Metabolomics: A potential tool for more personalized medicine

Metabolomics: A potential tool for more personalized medicine

By Brett Moreau

The past decade has seen remarkable advances in the fields of early disease detection and personalized medicine. These advances have been made possible by “omics” technologies that have facilitated a better understanding of biological processes and associations between genetic features and disease states. Omics refers to high-throughput approaches for investigating basic cellular processes, including genomics for the investigation of DNA, transcriptomics for the investigation of gene transcripts, and proteomics for the investigation of proteins.

While most attention has been paid to genomic and transcriptomic studies, recent advances in technology have made metabolomics, the investigation of small chemical metabolites, an emerging field of omics research.

What is metabolomics?

Metabolomics measures small molecules such as sugars, amino acids, and lipids, which are the byproducts of basic biological reactions. This technique allows for differences in metabolic profiles to be linked to biological or clinical changes of interest. Unlike other omics approaches, which use differences in gene expression or protein concentration to predict functional consequences, metabolomics looks directly at the end products of gene or protein differences: metabolites that facilitate biological or clinical changes.

In addition, because metabolomics looks at a terminal endpoint in the pathway, differences in DNA, transcripts, or proteins are amplified: minor changes in the genome can result in significant differences in the metabolites released. This allows metabolomics to detect subtle differences that may be missed by other techniques. Metabolomic analysis can be performed on a variety of biological samples, such as blood, urine, or stool. As these samples are readily available and access is minimally invasive, these samples could be widely used for the detection of biomarkers that act as predictors of disease susceptibility or responsiveness to treatment.

Carrying out metabolomic studies: Untargeted versus targeted approaches

There are two major approaches for metabolomics, depending on the ultimate goal of the study:

  1. Untargeted metabolomic studies aim primarily to identify new metabolic compounds or changes that have not previously been associated with disease. To do this, profiles of all measurable metabolites are determined between different samples. This leads to detection of a broad coverage of metabolites, but only relative quantification of metabolite levels in a sample. While no previous knowledge of the metabolites associated with a disease state is required, it may be difficult to determine the identity of unknown compounds.
  2. Targeted metabolomics measures predefined metabolites of interest in samples. While this requires prior knowledge of associations between metabolite concentration and disease states, it allows more exact determination of absolute metabolite concentrations as well as easier identification of specific metabolites.

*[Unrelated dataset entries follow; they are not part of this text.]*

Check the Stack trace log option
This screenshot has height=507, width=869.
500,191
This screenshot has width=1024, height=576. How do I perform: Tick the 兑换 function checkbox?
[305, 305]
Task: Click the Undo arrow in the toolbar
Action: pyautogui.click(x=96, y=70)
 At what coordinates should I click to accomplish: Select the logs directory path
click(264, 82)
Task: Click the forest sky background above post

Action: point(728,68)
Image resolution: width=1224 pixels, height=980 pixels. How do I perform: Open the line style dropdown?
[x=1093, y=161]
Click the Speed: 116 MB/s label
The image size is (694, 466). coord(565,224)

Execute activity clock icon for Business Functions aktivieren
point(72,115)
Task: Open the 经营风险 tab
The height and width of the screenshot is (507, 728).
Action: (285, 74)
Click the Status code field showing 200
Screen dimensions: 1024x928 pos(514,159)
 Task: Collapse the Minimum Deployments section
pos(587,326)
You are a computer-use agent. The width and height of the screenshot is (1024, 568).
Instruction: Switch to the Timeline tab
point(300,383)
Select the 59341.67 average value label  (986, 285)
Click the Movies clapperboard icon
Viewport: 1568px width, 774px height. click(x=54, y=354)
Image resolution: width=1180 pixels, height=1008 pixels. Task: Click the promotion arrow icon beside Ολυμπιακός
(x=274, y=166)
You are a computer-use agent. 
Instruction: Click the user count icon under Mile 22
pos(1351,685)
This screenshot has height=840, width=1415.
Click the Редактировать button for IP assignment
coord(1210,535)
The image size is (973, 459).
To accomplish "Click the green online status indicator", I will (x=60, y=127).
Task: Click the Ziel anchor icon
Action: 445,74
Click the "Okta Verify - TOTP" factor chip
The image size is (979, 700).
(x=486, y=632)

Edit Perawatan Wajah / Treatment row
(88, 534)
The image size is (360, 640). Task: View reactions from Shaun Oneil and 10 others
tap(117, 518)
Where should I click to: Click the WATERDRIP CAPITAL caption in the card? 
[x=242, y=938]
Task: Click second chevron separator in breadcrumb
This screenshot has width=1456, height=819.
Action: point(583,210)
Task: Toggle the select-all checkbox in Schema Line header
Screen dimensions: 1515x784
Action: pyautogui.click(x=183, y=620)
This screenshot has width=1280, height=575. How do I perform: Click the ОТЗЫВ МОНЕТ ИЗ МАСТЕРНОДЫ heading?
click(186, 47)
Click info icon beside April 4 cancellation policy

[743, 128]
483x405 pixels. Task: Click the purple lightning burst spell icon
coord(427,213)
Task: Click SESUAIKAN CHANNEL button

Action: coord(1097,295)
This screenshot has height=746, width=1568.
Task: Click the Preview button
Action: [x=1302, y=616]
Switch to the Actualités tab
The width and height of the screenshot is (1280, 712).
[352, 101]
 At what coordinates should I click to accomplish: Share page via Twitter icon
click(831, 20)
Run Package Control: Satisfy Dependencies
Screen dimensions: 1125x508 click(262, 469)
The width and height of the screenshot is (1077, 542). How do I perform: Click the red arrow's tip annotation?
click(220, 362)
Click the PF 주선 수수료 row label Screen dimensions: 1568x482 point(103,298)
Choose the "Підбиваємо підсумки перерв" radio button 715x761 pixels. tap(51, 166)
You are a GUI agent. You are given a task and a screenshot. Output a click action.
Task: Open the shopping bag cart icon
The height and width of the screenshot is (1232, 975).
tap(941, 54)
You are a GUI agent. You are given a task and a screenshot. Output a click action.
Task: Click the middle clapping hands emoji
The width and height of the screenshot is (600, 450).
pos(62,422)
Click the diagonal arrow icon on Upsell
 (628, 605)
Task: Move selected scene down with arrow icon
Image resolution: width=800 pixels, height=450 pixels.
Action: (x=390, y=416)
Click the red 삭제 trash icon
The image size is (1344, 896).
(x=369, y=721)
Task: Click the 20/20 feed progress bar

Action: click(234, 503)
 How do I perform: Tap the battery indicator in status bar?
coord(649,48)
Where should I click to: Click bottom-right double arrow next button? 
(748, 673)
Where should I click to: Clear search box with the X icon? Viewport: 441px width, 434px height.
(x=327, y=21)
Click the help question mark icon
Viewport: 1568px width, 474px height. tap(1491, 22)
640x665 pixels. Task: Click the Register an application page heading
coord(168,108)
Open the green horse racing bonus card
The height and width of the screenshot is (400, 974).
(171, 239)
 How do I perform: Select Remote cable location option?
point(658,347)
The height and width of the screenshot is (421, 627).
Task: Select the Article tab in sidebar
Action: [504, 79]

Untargeted approaches can first be used to get a basic understanding of metabolites of interest, followed by targeted approaches to quantify differences in metabolites that may contribute to disease. Metabolite detection is primarily mediated using technologies such as mass spectrometry or NMR spectroscopy, which allows for identification and quantification of heterogeneous metabolites.

Limitations of metabolomics:

While metabolomics has a number of advantages, there are also limitations that must be taken into account.

  • Because metabolomics looks at the end products of biological processes, results do not identify specific genomic or protein changes that cause any difference in metabolite concentration observed.
  • Another potential limitation is that, while identified metabolites can be limited or supplemented as a potential therapy, this is not always the case. It is possible that there is no causal relationship between the metabolite and disease state. Rather, differences in metabolite concentration may represent an off-target effect, making them effective as disease markers but ineffective as therapeutic interventions.
  • Another drawback to metabolomic studies is the variety of unique metabolic compounds that can be detected. While genomic and proteomic studies identify molecules composed of similar structures, metabolites are a heterogeneous population of unique chemical structures. This feature can make identification of unknown compounds difficult.

Conclusions:

Advances in metabolomics allow for the detection and identification of biological metabolites that directly impact human health. Coupling this data with clinical information allows for the association of differences in metabolic profiles and disease states, which may enhance therapy or predict individual susceptibility to disease. Metabolomics may ultimately lead to key advances in personalized medicine. In our subsequent article, we will discuss specific clinical applications of metabolomics.